▶ [Data entries]

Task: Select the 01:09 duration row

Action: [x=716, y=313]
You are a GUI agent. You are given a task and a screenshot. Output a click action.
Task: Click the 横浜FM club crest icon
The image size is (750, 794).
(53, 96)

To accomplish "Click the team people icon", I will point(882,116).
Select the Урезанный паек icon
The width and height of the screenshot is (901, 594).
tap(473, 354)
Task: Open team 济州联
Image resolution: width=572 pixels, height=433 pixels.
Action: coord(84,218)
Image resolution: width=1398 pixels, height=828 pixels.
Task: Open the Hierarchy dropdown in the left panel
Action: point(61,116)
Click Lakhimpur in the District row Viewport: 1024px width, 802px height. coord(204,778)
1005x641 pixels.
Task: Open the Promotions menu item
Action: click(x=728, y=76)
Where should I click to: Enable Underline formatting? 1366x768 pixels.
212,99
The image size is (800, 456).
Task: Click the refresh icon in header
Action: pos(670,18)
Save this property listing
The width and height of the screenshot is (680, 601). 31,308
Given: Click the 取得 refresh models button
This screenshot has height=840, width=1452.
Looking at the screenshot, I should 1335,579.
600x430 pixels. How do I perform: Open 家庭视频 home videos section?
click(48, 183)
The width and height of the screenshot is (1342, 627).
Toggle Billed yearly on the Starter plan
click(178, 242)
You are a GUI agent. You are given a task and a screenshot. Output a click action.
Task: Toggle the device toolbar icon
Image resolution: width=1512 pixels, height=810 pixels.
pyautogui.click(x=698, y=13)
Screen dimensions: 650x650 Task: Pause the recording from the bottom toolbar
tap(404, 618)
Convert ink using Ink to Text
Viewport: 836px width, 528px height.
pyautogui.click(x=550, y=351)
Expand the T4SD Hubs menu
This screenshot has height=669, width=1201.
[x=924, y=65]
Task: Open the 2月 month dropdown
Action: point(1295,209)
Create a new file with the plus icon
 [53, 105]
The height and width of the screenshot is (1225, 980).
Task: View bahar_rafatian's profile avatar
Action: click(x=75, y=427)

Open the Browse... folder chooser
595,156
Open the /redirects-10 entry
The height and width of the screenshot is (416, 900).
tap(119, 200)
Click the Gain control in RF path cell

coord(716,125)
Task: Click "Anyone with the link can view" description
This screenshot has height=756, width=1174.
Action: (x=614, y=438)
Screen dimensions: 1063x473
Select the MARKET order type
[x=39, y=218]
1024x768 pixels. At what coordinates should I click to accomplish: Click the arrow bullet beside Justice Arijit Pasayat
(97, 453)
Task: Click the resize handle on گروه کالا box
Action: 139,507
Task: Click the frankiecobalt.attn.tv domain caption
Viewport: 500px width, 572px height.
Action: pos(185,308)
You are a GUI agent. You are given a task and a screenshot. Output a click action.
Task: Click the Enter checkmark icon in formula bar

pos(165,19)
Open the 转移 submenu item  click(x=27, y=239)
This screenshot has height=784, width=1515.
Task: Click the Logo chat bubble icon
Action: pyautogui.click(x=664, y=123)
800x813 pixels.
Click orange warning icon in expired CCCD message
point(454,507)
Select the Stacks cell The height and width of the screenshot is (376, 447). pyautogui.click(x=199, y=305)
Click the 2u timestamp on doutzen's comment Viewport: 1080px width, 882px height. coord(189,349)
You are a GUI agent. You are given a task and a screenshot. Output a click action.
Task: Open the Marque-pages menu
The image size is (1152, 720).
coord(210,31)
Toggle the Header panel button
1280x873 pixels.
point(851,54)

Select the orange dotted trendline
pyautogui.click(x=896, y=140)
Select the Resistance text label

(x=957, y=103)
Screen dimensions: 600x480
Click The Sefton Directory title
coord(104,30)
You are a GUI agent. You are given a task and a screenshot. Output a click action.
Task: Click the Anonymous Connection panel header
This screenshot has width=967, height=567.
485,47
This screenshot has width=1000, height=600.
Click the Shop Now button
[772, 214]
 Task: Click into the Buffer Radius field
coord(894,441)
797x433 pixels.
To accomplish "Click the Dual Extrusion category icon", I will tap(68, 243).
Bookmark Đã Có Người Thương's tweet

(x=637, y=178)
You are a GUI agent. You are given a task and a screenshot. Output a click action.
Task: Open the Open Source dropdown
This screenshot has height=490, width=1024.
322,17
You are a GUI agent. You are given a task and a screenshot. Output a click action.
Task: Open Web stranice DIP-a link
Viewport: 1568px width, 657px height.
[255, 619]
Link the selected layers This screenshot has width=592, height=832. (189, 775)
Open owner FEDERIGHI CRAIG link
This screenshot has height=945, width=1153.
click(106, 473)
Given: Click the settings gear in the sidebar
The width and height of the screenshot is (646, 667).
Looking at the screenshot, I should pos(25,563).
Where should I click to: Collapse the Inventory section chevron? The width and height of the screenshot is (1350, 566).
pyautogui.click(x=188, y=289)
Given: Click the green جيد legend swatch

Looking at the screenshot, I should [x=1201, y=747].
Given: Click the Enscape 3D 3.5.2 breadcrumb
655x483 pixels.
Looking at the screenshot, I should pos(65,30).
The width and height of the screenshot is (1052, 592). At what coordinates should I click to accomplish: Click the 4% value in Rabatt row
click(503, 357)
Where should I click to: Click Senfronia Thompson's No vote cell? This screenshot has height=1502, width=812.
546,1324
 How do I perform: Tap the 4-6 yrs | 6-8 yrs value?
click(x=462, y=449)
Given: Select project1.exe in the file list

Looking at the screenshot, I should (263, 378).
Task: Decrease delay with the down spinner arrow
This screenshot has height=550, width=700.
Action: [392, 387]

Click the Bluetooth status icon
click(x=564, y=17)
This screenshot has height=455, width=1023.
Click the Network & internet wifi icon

▶ [The problem] Reproduce the records word for word.

▶ [Your solution]
Task: Select the 01:09 duration row

Action: [x=716, y=313]
You are a GUI agent. You are given a task and a screenshot. Output a click action.
Task: Click the 横浜FM club crest icon
The image size is (750, 794).
(53, 96)

To accomplish "Click the team people icon", I will point(882,116).
Select the Урезанный паек icon
The width and height of the screenshot is (901, 594).
tap(473, 354)
Task: Open team 济州联
Image resolution: width=572 pixels, height=433 pixels.
Action: coord(84,218)
Image resolution: width=1398 pixels, height=828 pixels.
Task: Open the Hierarchy dropdown in the left panel
Action: point(61,116)
Click Lakhimpur in the District row Viewport: 1024px width, 802px height. coord(204,778)
1005x641 pixels.
Task: Open the Promotions menu item
Action: click(x=728, y=76)
Where should I click to: Enable Underline formatting? 1366x768 pixels.
212,99
The image size is (800, 456).
Task: Click the refresh icon in header
Action: pos(670,18)
Save this property listing
The width and height of the screenshot is (680, 601). 31,308
Given: Click the 取得 refresh models button
This screenshot has height=840, width=1452.
Looking at the screenshot, I should 1335,579.
600x430 pixels. How do I perform: Open 家庭视频 home videos section?
click(48, 183)
The width and height of the screenshot is (1342, 627).
Toggle Billed yearly on the Starter plan
click(178, 242)
You are a GUI agent. You are given a task and a screenshot. Output a click action.
Task: Toggle the device toolbar icon
Image resolution: width=1512 pixels, height=810 pixels.
pyautogui.click(x=698, y=13)
Screen dimensions: 650x650 Task: Pause the recording from the bottom toolbar
tap(404, 618)
Convert ink using Ink to Text
Viewport: 836px width, 528px height.
pyautogui.click(x=550, y=351)
Expand the T4SD Hubs menu
This screenshot has height=669, width=1201.
[x=924, y=65]
Task: Open the 2月 month dropdown
Action: point(1295,209)
Create a new file with the plus icon
 [53, 105]
The height and width of the screenshot is (1225, 980).
Task: View bahar_rafatian's profile avatar
Action: click(x=75, y=427)

Open the Browse... folder chooser
595,156
Open the /redirects-10 entry
The height and width of the screenshot is (416, 900).
tap(119, 200)
Click the Gain control in RF path cell

coord(716,125)
Task: Click "Anyone with the link can view" description
This screenshot has height=756, width=1174.
Action: (x=614, y=438)
Screen dimensions: 1063x473
Select the MARKET order type
[x=39, y=218]
1024x768 pixels. At what coordinates should I click to accomplish: Click the arrow bullet beside Justice Arijit Pasayat
(97, 453)
Task: Click the resize handle on گروه کالا box
Action: 139,507
Task: Click the frankiecobalt.attn.tv domain caption
Viewport: 500px width, 572px height.
Action: pos(185,308)
You are a GUI agent. You are given a task and a screenshot. Output a click action.
Task: Click the Enter checkmark icon in formula bar

pos(165,19)
Open the 转移 submenu item  click(x=27, y=239)
This screenshot has height=784, width=1515.
Task: Click the Logo chat bubble icon
Action: pyautogui.click(x=664, y=123)
800x813 pixels.
Click orange warning icon in expired CCCD message
point(454,507)
Select the Stacks cell The height and width of the screenshot is (376, 447). pyautogui.click(x=199, y=305)
Click the 2u timestamp on doutzen's comment Viewport: 1080px width, 882px height. coord(189,349)
You are a GUI agent. You are given a task and a screenshot. Output a click action.
Task: Open the Marque-pages menu
The image size is (1152, 720).
coord(210,31)
Toggle the Header panel button
1280x873 pixels.
point(851,54)

Select the orange dotted trendline
pyautogui.click(x=896, y=140)
Select the Resistance text label

(x=957, y=103)
Screen dimensions: 600x480
Click The Sefton Directory title
coord(104,30)
You are a GUI agent. You are given a task and a screenshot. Output a click action.
Task: Click the Anonymous Connection panel header
This screenshot has width=967, height=567.
485,47
This screenshot has width=1000, height=600.
Click the Shop Now button
[772, 214]
 Task: Click into the Buffer Radius field
coord(894,441)
797x433 pixels.
To accomplish "Click the Dual Extrusion category icon", I will tap(68, 243).
Bookmark Đã Có Người Thương's tweet

(x=637, y=178)
You are a GUI agent. You are given a task and a screenshot. Output a click action.
Task: Open the Open Source dropdown
This screenshot has height=490, width=1024.
322,17
You are a GUI agent. You are given a task and a screenshot. Output a click action.
Task: Open Web stranice DIP-a link
Viewport: 1568px width, 657px height.
[255, 619]
Link the selected layers This screenshot has width=592, height=832. (189, 775)
Open owner FEDERIGHI CRAIG link
This screenshot has height=945, width=1153.
click(106, 473)
Given: Click the settings gear in the sidebar
The width and height of the screenshot is (646, 667).
Looking at the screenshot, I should pos(25,563).
Where should I click to: Collapse the Inventory section chevron? The width and height of the screenshot is (1350, 566).
pyautogui.click(x=188, y=289)
Given: Click the green جيد legend swatch

Looking at the screenshot, I should [x=1201, y=747].
Given: Click the Enscape 3D 3.5.2 breadcrumb
655x483 pixels.
Looking at the screenshot, I should pos(65,30).
The width and height of the screenshot is (1052, 592). At what coordinates should I click to accomplish: Click the 4% value in Rabatt row
click(503, 357)
Where should I click to: Click Senfronia Thompson's No vote cell? This screenshot has height=1502, width=812.
546,1324
 How do I perform: Tap the 4-6 yrs | 6-8 yrs value?
click(x=462, y=449)
Given: Select project1.exe in the file list

Looking at the screenshot, I should (263, 378).
Task: Decrease delay with the down spinner arrow
This screenshot has height=550, width=700.
Action: [392, 387]

Click the Bluetooth status icon
click(x=564, y=17)
This screenshot has height=455, width=1023.
Click the Network & internet wifi icon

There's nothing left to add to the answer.